Explanation of Responses:

* If the form is filed by more than one reporting person, see Instruction 4(b)(v).
** Intentional misstatements or omissions of facts constitute Federal Criminal Violations. See 18 U.S.C. 1001 and 15 U.S.C. 78ff(a).
(1) These shares were sold by Mercury Real Estate Advisors, LLC ("Advisors"), a registered investment adviser, on behalf of Mercury Special Situations Offshore Fund, Ltd. ("MSSOF"), Mercury Special Situations Fund LP ("MSSF"), Mercury Real Estate Securities Offshore Fund, Ltd. ("MRESOF"), Mercury Real Estate Securities Fund LP ("MRES"), Silvercreek SAV LLC ("Silvercreek" and collectively with MSSOF, MSSF, MRESOF and MRES, the "Funds") and certain managed accounts (the "Managed Accounts"), for which Advisors serves as the investment adviser. (Continued to Footnote 2)
(2) Mr. Jarvis disclaims beneficial ownership of the shares held directly by the Funds and the Managed Accounts, except to the extent of the pecuniary interest, if any, in such shares as a result of his membership interest in Advisors, which has a contingent right to receive a performance-based advisory fee from each of the Funds and the Managed Accounts, or as result of his membership interest in MS II LLC and Mayfair (each as defined below), of which he is a managing member. That performance-based fee generally qualifies for the exemption set forth in Rule 16a-1(a)(2)(ii)(C).
(3) These shares were sold by Advisors on behalf of the Funds and the Managed Accounts. Mr. MacLean disclaims beneficial ownership of the shares held directly by the Funds and the Managed Accounts, except to the extent of the pecuniary interest, if any, in such shares as a result of his membership interest in Advisors, which has a contingent right to receive a performance-based advisory fee from each of the Funds and the Managed Accounts, or as result of his membership interest in MS II LLC and Mayfair, of which he is a managing member.

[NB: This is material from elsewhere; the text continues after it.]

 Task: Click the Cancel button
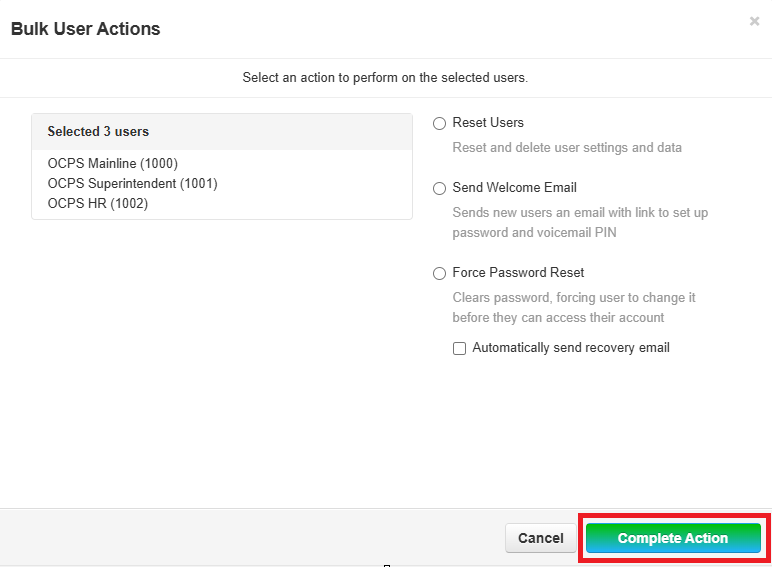click(x=540, y=538)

That performance-based fee generally qualifies for the exemption set forth in Rule 16a-1(a)(2)(ii)(C).
(4) These shares were held directly by MSSOF.
(5) These shares were held directly by MSSF.
(6) These shares were held directly by MSSF. Mercury Securities II LLC ("MS II LLC") is the general partner of MSSF. MS II LLC disclaims beneficial ownership of the shares held directly by MSSF except to the extent of the pecuniary interest, if any, in such shares as a result of its partnership interest in MSSF.
(7) These shares were held directly by MRESOF.
(8) These shares were held directly by MRES.
(9) These shares were held directly by MRES. Mercury Mayfair ("Mayfair") is the general partner of MRES. Mayfair disclaims beneficial ownership of the shares held directly by MRES except to the extent of the pecuniary interest, if any, in such shares as a result of its partnership interest in MRES.
(10) These shares were held directly by Silvercreek.
(11) The shares reported in Column 5 are held directly by the Funds and the Managed Accounts. Mr. Jarvis disclaims beneficial ownership of the shares held directly by the Funds and the Managed Accounts, except to the extent of the pecuniary interest, if any, in such shares as a result of his membership interest in Advisors, which has a contingent right to receive a performance-based advisory fee from each of the Funds and Managed Accounts, or as a result of his membership interest in certain limited liability companies, including MS II LLC and Mayfair, that serve as the general partners of certain of the Funds. That performance-based fee generally qualifies for the exemption set forth in Rule 16a-1(a)(2)(ii)(C).
(12) The shares reported in Column 5 are held directly by the Funds and the Managed Accounts. Mr. MacLean disclaims beneficial ownership of the shares held directly by the Funds and the Managed Accounts, except to the extent of the pecuniary interest, if any, in such shares as a result of his membership interest in Advisors, which has a contingent right to receive a performance-based advisory fee from each of the Funds and Managed Accounts, or as a result of his membership interest in certain limited liability companies, including MS II LLC and Mayfair, that serve as the general partners of certain of the Funds. That performance-based fee generally qualifies for the exemption set forth in Rule 16a-1(a)(2)(ii)(C).